[What to do] Put every line of the records below into a Markdown table with the columns "Entry" and "Content", numbering the rows in order and leaving out blank lines.

[Data for the task]

============

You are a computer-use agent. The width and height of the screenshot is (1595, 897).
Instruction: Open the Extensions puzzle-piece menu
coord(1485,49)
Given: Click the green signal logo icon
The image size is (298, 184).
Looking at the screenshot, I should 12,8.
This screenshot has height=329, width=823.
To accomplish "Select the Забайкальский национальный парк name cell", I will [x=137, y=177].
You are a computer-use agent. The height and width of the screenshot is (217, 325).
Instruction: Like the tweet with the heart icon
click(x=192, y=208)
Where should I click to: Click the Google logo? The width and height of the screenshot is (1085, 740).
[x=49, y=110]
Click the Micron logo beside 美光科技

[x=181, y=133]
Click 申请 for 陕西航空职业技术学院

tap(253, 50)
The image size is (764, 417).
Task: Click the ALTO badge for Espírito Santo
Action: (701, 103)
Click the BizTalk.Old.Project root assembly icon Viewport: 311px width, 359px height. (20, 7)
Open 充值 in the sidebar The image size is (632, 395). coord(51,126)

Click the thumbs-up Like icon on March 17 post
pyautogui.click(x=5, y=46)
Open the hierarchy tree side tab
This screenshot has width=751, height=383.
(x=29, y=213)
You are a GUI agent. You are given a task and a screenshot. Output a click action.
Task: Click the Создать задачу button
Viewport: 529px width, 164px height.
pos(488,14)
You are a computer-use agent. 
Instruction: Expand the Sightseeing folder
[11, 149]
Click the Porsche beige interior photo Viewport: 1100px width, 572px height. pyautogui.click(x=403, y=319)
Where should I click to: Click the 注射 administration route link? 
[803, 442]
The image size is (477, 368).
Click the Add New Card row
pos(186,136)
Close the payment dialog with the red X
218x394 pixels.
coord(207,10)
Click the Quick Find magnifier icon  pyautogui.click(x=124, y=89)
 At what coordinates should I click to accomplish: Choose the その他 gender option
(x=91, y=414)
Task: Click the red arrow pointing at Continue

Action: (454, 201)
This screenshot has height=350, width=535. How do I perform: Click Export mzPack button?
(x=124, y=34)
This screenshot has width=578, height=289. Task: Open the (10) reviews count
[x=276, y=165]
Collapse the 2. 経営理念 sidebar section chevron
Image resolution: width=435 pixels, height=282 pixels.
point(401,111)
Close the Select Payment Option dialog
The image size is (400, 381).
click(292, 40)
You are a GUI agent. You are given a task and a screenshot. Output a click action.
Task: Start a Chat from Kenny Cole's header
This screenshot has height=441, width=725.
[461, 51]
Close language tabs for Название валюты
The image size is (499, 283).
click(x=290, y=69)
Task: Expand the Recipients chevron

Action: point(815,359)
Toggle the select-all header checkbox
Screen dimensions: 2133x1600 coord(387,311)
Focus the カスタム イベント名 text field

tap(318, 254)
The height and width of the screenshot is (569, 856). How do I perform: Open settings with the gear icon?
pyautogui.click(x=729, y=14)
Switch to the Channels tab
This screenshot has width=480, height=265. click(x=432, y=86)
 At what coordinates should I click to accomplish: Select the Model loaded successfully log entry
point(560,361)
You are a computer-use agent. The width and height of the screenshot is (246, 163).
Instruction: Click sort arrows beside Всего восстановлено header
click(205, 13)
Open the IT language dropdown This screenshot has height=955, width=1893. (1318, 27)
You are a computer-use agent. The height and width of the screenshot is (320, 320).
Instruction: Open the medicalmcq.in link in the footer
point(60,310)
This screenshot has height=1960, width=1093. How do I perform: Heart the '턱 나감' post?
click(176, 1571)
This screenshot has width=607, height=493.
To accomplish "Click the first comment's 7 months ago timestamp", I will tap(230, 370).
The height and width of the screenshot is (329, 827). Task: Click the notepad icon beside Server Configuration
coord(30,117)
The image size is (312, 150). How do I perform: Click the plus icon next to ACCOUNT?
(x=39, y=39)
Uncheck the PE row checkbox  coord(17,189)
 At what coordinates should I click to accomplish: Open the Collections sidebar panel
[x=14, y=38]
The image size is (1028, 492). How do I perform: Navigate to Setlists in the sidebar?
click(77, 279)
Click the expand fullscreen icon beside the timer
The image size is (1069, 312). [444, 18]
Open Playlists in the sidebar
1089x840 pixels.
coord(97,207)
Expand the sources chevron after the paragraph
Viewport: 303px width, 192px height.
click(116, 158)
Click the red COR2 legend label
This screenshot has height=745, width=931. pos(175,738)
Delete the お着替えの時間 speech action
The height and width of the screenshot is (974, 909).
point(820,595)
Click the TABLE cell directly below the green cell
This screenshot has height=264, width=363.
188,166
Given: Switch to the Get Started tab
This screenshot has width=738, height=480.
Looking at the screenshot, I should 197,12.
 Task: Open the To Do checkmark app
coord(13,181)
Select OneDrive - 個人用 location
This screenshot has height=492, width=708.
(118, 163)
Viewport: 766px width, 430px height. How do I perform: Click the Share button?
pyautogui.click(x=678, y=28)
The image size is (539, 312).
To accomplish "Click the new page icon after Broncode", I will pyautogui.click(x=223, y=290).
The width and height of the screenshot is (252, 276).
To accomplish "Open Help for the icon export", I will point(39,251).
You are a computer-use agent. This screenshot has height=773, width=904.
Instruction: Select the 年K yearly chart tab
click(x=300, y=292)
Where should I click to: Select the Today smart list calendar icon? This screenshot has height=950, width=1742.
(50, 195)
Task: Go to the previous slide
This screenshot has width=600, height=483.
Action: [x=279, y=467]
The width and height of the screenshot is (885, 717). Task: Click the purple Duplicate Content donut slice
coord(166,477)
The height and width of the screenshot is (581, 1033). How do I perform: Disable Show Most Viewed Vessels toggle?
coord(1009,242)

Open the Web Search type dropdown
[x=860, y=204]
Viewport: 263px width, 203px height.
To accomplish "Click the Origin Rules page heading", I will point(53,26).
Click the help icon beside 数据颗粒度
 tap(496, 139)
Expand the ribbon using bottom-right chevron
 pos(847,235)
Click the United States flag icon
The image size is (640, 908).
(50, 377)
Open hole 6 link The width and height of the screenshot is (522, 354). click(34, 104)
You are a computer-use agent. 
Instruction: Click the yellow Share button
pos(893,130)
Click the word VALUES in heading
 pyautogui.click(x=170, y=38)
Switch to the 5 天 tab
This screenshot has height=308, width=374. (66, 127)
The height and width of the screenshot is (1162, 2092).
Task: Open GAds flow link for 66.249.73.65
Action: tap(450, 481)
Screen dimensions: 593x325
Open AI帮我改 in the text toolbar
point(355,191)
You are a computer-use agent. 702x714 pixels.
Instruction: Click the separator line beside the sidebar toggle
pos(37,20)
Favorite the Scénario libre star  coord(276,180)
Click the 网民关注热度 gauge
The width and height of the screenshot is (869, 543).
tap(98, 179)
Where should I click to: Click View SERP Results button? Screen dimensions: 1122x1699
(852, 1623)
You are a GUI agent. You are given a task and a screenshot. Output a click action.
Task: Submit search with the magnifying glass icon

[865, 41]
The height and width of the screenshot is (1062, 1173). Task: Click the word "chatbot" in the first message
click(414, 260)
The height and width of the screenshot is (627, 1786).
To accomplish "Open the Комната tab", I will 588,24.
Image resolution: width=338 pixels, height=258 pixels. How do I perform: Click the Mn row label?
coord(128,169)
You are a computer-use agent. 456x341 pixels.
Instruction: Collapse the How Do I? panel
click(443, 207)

============

[Task answer]
| Entry | Content |
|---|---|
| 1 | You are a computer-use agent. The width and height of the screenshot is (1595, 897). |
| 2 | Instruction: Open the Extensions puzzle-piece menu |
| 3 | coord(1485,49) |
| 4 | Given: Click the green signal logo icon |
| 5 | The image size is (298, 184). |
| 6 | Looking at the screenshot, I should 12,8. |
| 7 | This screenshot has height=329, width=823. |
| 8 | To accomplish "Select the Забайкальский национальный парк name cell", I will [x=137, y=177]. |
| 9 | You are a computer-use agent. The height and width of the screenshot is (217, 325). |
| 10 | Instruction: Like the tweet with the heart icon |
| 11 | click(x=192, y=208) |
| 12 | Where should I click to: Click the Google logo? The width and height of the screenshot is (1085, 740). |
| 13 | [x=49, y=110] |
| 14 | Click the Micron logo beside 美光科技 |
| 15 | [x=181, y=133] |
| 16 | Click 申请 for 陕西航空职业技术学院 |
| 17 | tap(253, 50) |
| 18 | The image size is (764, 417). |
| 19 | Task: Click the ALTO badge for Espírito Santo |
| 20 | Action: (701, 103) |
| 21 | Click the BizTalk.Old.Project root assembly icon Viewport: 311px width, 359px height. (20, 7) |
| 22 | Open 充值 in the sidebar The image size is (632, 395). coord(51,126) |
| 23 | Click the thumbs-up Like icon on March 17 post |
| 24 | pyautogui.click(x=5, y=46) |
| 25 | Open the hierarchy tree side tab |
| 26 | This screenshot has width=751, height=383. |
| 27 | (x=29, y=213) |
| 28 | You are a GUI agent. You are given a task and a screenshot. Output a click action. |
| 29 | Task: Click the Создать задачу button |
| 30 | Viewport: 529px width, 164px height. |
| 31 | pos(488,14) |
| 32 | You are a computer-use agent.  |
| 33 | Instruction: Expand the Sightseeing folder |
| 34 | [11, 149] |
| 35 | Click the Porsche beige interior photo Viewport: 1100px width, 572px height. pyautogui.click(x=403, y=319) |
| 36 | Where should I click to: Click the 注射 administration route link?  |
| 37 | [803, 442] |
| 38 | The image size is (477, 368). |
| 39 | Click the Add New Card row |
| 40 | pos(186,136) |
| 41 | Close the payment dialog with the red X |
| 42 | 218x394 pixels. |
| 43 | coord(207,10) |
| 44 | Click the Quick Find magnifier icon  pyautogui.click(x=124, y=89) |
| 45 |  At what coordinates should I click to accomplish: Choose the その他 gender option |
| 46 | (x=91, y=414) |
| 47 | Task: Click the red arrow pointing at Continue |
| 48 | Action: (454, 201) |
| 49 | This screenshot has height=350, width=535. How do I perform: Click Export mzPack button? |
| 50 | (x=124, y=34) |
| 51 | This screenshot has width=578, height=289. Task: Open the (10) reviews count |
| 52 | [x=276, y=165] |
| 53 | Collapse the 2. 経営理念 sidebar section chevron |
| 54 | Image resolution: width=435 pixels, height=282 pixels. |
| 55 | point(401,111) |
| 56 | Close the Select Payment Option dialog |
| 57 | The image size is (400, 381). |
| 58 | click(292, 40) |
| 59 | You are a GUI agent. You are given a task and a screenshot. Output a click action. |
| 60 | Task: Start a Chat from Kenny Cole's header |
| 61 | This screenshot has height=441, width=725. |
| 62 | [461, 51] |
| 63 | Close language tabs for Название валюты |
| 64 | The image size is (499, 283). |
| 65 | click(x=290, y=69) |
| 66 | Task: Expand the Recipients chevron |
| 67 | Action: point(815,359) |
| 68 | Toggle the select-all header checkbox |
| 69 | Screen dimensions: 2133x1600 coord(387,311) |
| 70 | Focus the カスタム イベント名 text field |
| 71 | tap(318, 254) |
| 72 | The height and width of the screenshot is (569, 856). How do I perform: Open settings with the gear icon? |
| 73 | pyautogui.click(x=729, y=14) |
| 74 | Switch to the Channels tab |
| 75 | This screenshot has width=480, height=265. click(x=432, y=86) |
| 76 |  At what coordinates should I click to accomplish: Select the Model loaded successfully log entry |
| 77 | point(560,361) |
| 78 | You are a computer-use agent. The width and height of the screenshot is (246, 163). |
| 79 | Instruction: Click sort arrows beside Всего восстановлено header |
| 80 | click(205, 13) |
| 81 | Open the IT language dropdown This screenshot has height=955, width=1893. (1318, 27) |
| 82 | You are a computer-use agent. The height and width of the screenshot is (320, 320). |
| 83 | Instruction: Open the medicalmcq.in link in the footer |
| 84 | point(60,310) |
| 85 | This screenshot has height=1960, width=1093. How do I perform: Heart the '턱 나감' post? |
| 86 | click(176, 1571) |
| 87 | This screenshot has width=607, height=493. |
| 88 | To accomplish "Click the first comment's 7 months ago timestamp", I will tap(230, 370). |
| 89 | The height and width of the screenshot is (329, 827). Task: Click the notepad icon beside Server Configuration |
| 90 | coord(30,117) |
| 91 | The image size is (312, 150). How do I perform: Click the plus icon next to ACCOUNT? |
| 92 | (x=39, y=39) |
| 93 | Uncheck the PE row checkbox  coord(17,189) |
| 94 |  At what coordinates should I click to accomplish: Open the Collections sidebar panel |
| 95 | [x=14, y=38] |
| 96 | The image size is (1028, 492). How do I perform: Navigate to Setlists in the sidebar? |
| 97 | click(77, 279) |
| 98 | Click the expand fullscreen icon beside the timer |
| 99 | The image size is (1069, 312). [444, 18] |
| 100 | Open Playlists in the sidebar |
| 101 | 1089x840 pixels. |
| 102 | coord(97,207) |
| 103 | Expand the sources chevron after the paragraph |
| 104 | Viewport: 303px width, 192px height. |
| 105 | click(116, 158) |
| 106 | Click the red COR2 legend label |
| 107 | This screenshot has height=745, width=931. pos(175,738) |
| 108 | Delete the お着替えの時間 speech action |
| 109 | The height and width of the screenshot is (974, 909). |
| 110 | point(820,595) |
| 111 | Click the TABLE cell directly below the green cell |
| 112 | This screenshot has height=264, width=363. |
| 113 | 188,166 |
| 114 | Given: Switch to the Get Started tab |
| 115 | This screenshot has width=738, height=480. |
| 116 | Looking at the screenshot, I should 197,12. |
| 117 |  Task: Open the To Do checkmark app |
| 118 | coord(13,181) |
| 119 | Select OneDrive - 個人用 location |
| 120 | This screenshot has height=492, width=708. |
| 121 | (118, 163) |
| 122 | Viewport: 766px width, 430px height. How do I perform: Click the Share button? |
| 123 | pyautogui.click(x=678, y=28) |
| 124 | The image size is (539, 312). |
| 125 | To accomplish "Click the new page icon after Broncode", I will pyautogui.click(x=223, y=290). |
| 126 | The width and height of the screenshot is (252, 276). |
| 127 | To accomplish "Open Help for the icon export", I will point(39,251). |
| 128 | You are a computer-use agent. This screenshot has height=773, width=904. |
| 129 | Instruction: Select the 年K yearly chart tab |
| 130 | click(x=300, y=292) |
| 131 | Where should I click to: Select the Today smart list calendar icon? This screenshot has height=950, width=1742. |
| 132 | (50, 195) |
| 133 | Task: Go to the previous slide |
| 134 | This screenshot has width=600, height=483. |
| 135 | Action: [x=279, y=467] |
| 136 | The width and height of the screenshot is (885, 717). Task: Click the purple Duplicate Content donut slice |
| 137 | coord(166,477) |
| 138 | The height and width of the screenshot is (581, 1033). How do I perform: Disable Show Most Viewed Vessels toggle? |
| 139 | coord(1009,242) |
| 140 | Open the Web Search type dropdown |
| 141 | [x=860, y=204] |
| 142 | Viewport: 263px width, 203px height. |
| 143 | To accomplish "Click the Origin Rules page heading", I will point(53,26). |
| 144 | Click the help icon beside 数据颗粒度 |
| 145 |  tap(496, 139) |
| 146 | Expand the ribbon using bottom-right chevron |
| 147 |  pos(847,235) |
| 148 | Click the United States flag icon |
| 149 | The image size is (640, 908). |
| 150 | (50, 377) |
| 151 | Open hole 6 link The width and height of the screenshot is (522, 354). click(34, 104) |
| 152 | You are a computer-use agent.  |
| 153 | Instruction: Click the yellow Share button |
| 154 | pos(893,130) |
| 155 | Click the word VALUES in heading |
| 156 |  pyautogui.click(x=170, y=38) |
| 157 | Switch to the 5 天 tab |
| 158 | This screenshot has height=308, width=374. (66, 127) |
| 159 | The height and width of the screenshot is (1162, 2092). |
| 160 | Task: Open GAds flow link for 66.249.73.65 |
| 161 | Action: tap(450, 481) |
| 162 | Screen dimensions: 593x325 |
| 163 | Open AI帮我改 in the text toolbar |
| 164 | point(355,191) |
| 165 | You are a computer-use agent. 702x714 pixels. |
| 166 | Instruction: Click the separator line beside the sidebar toggle |
| 167 | pos(37,20) |
| 168 | Favorite the Scénario libre star  coord(276,180) |
| 169 | Click the 网民关注热度 gauge |
| 170 | The width and height of the screenshot is (869, 543). |
| 171 | tap(98, 179) |
| 172 | Where should I click to: Click View SERP Results button? Screen dimensions: 1122x1699 |
| 173 | (852, 1623) |
| 174 | You are a GUI agent. You are given a task and a screenshot. Output a click action. |
| 175 | Task: Submit search with the magnifying glass icon |
| 176 | [865, 41] |
| 177 | The height and width of the screenshot is (1062, 1173). Task: Click the word "chatbot" in the first message |
| 178 | click(414, 260) |
| 179 | The height and width of the screenshot is (627, 1786). |
| 180 | To accomplish "Open the Комната tab", I will 588,24. |
| 181 | Image resolution: width=338 pixels, height=258 pixels. How do I perform: Click the Mn row label? |
| 182 | coord(128,169) |
| 183 | You are a computer-use agent. 456x341 pixels. |
| 184 | Instruction: Collapse the How Do I? panel |
| 185 | click(443, 207) |